**EXERCISE DESCRIPTION**
Each line of the material below is to be written out exactly. Leave out any picture.

**INFORMATION PROVIDED**
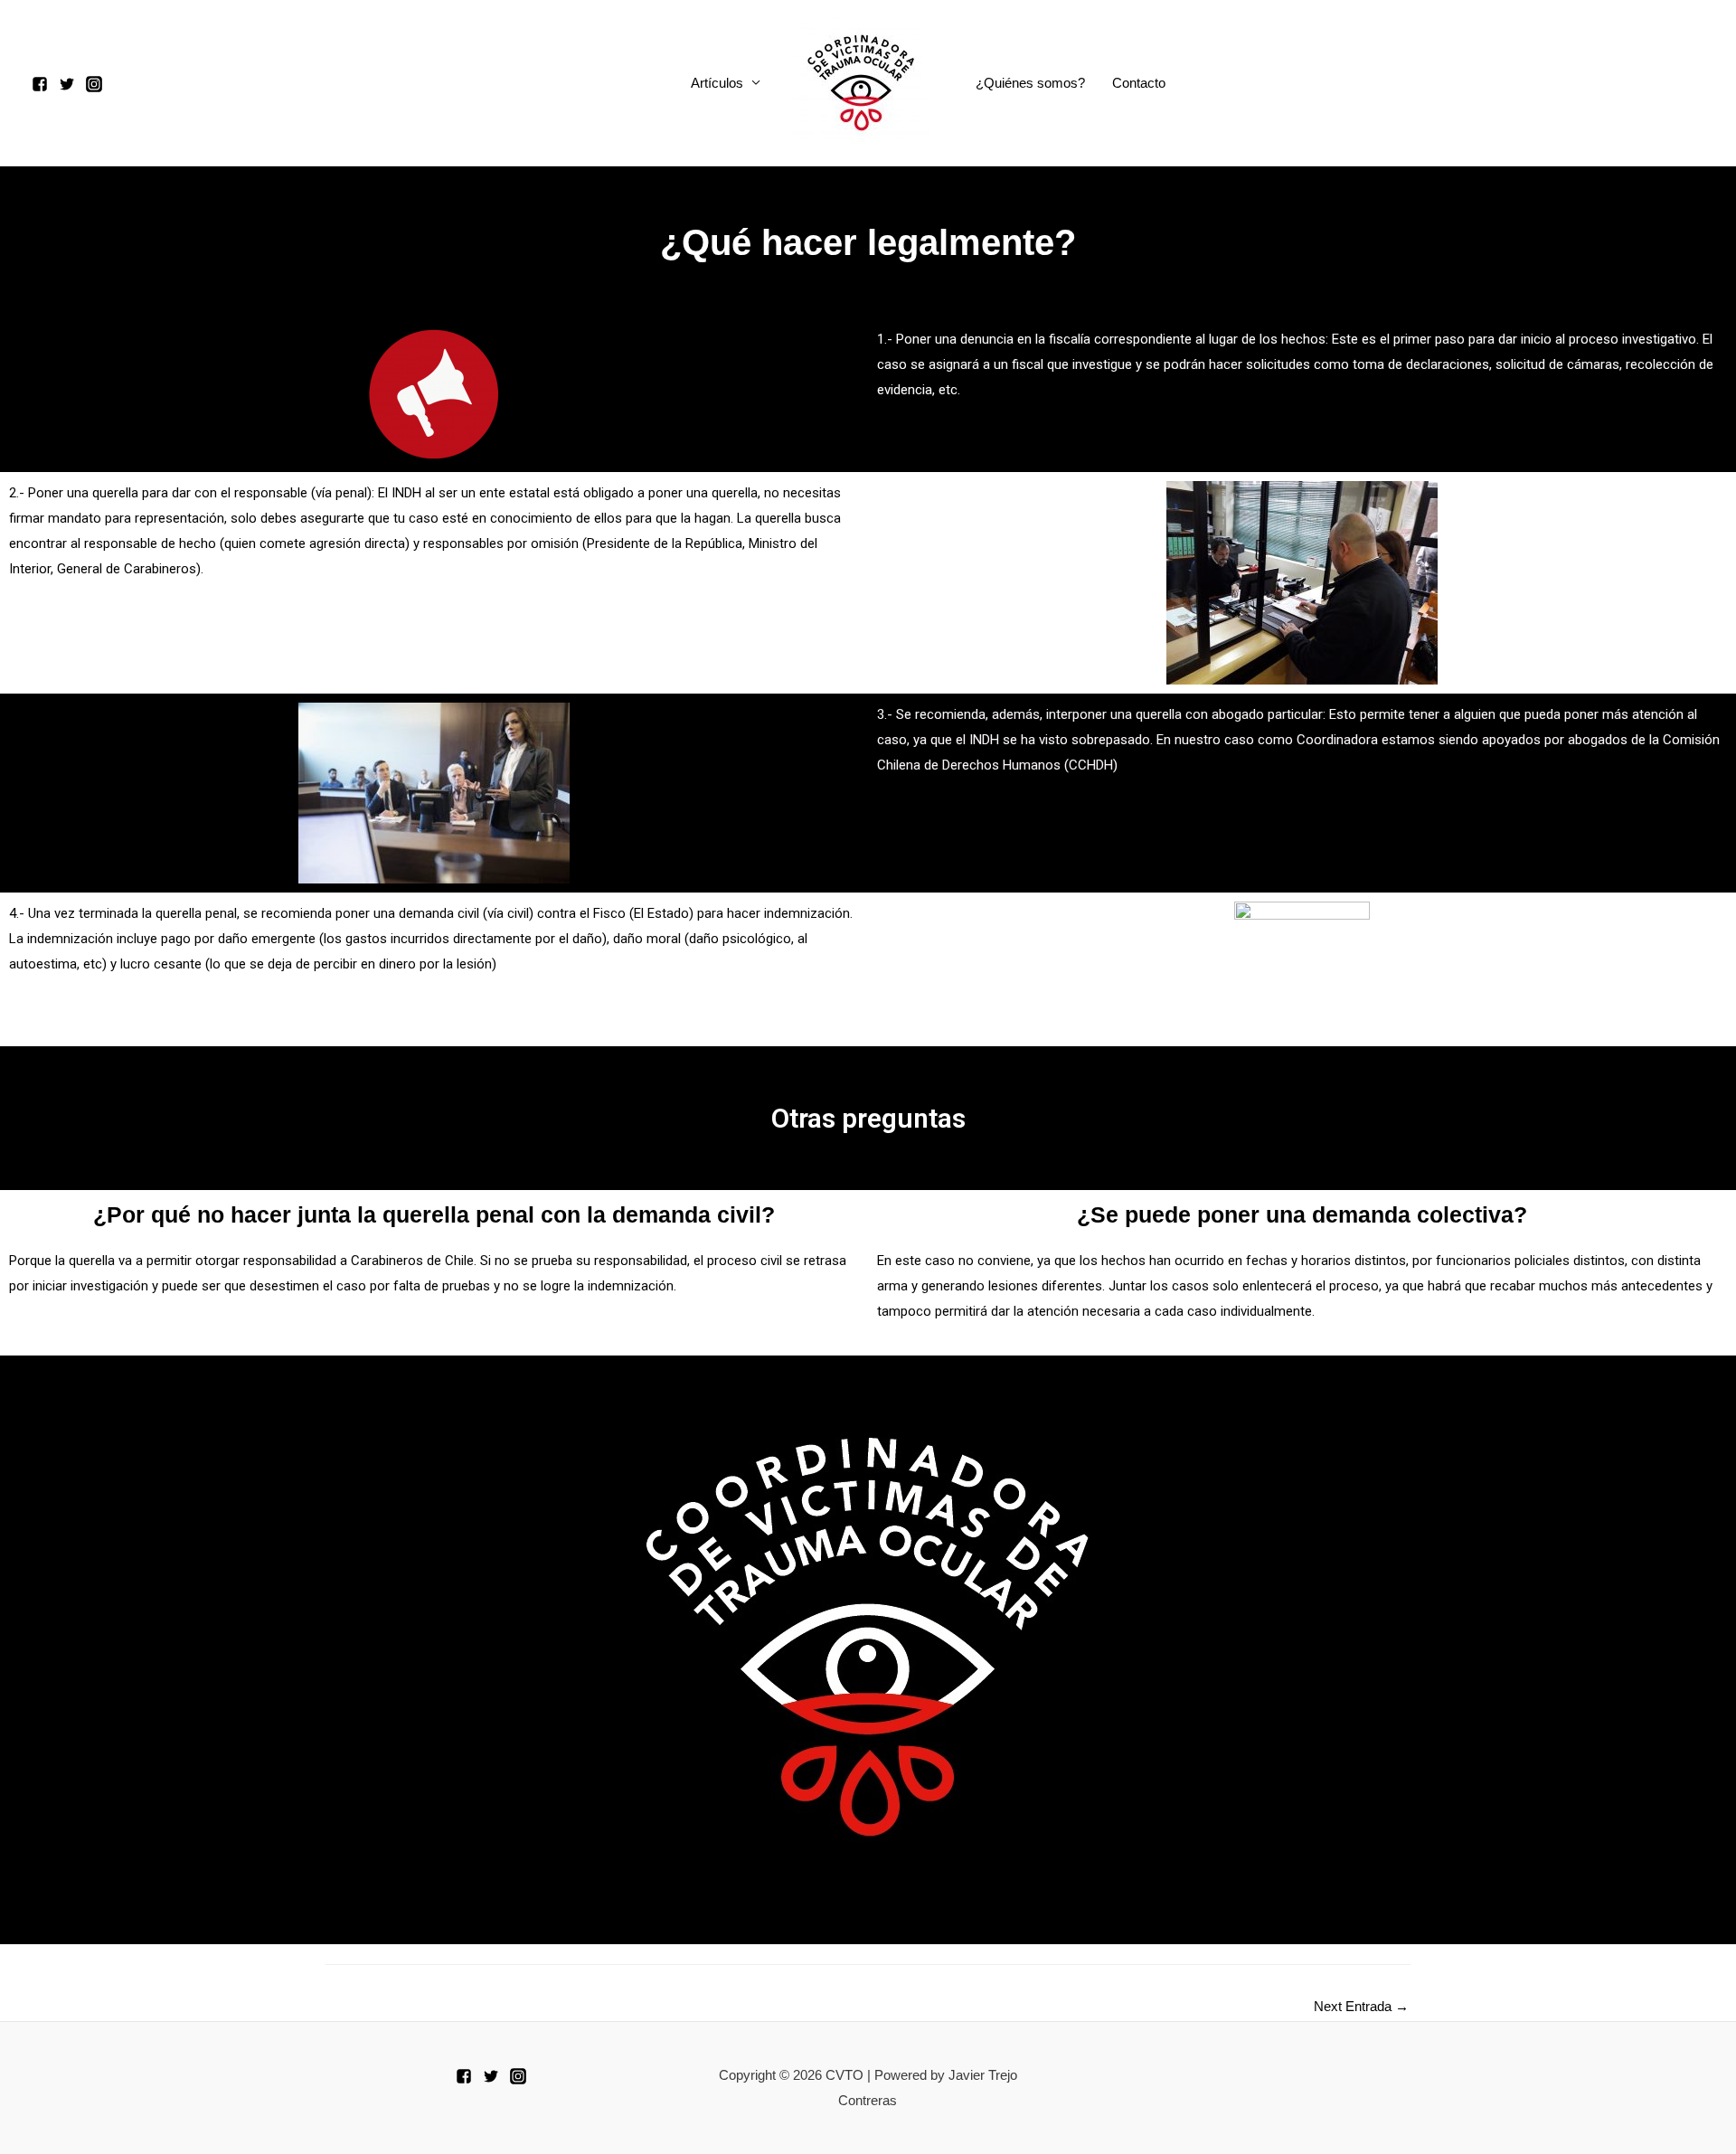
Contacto (1138, 82)
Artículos (717, 82)
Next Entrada (1361, 2006)
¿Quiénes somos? (1030, 82)
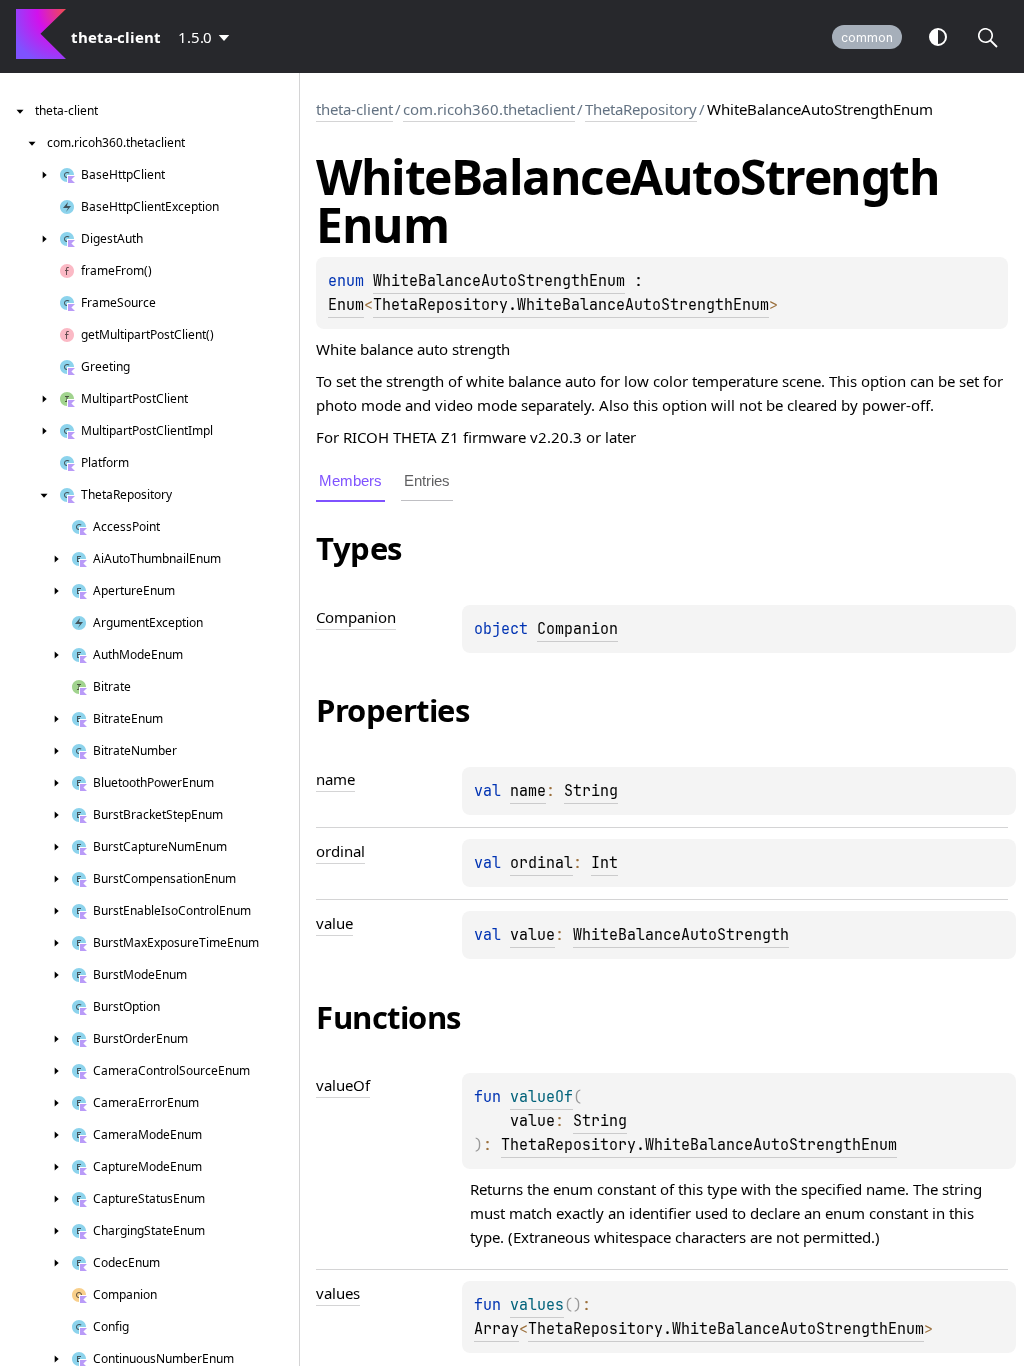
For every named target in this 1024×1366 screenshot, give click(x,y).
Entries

**OUTPUT BELOW**
Contacto (1138, 82)
Artículos (717, 82)
Next Entrada (1361, 2006)
¿Quiénes somos? (1030, 82)
For every named target in this 1024×1366 screenshot, give click(x,y).
Entries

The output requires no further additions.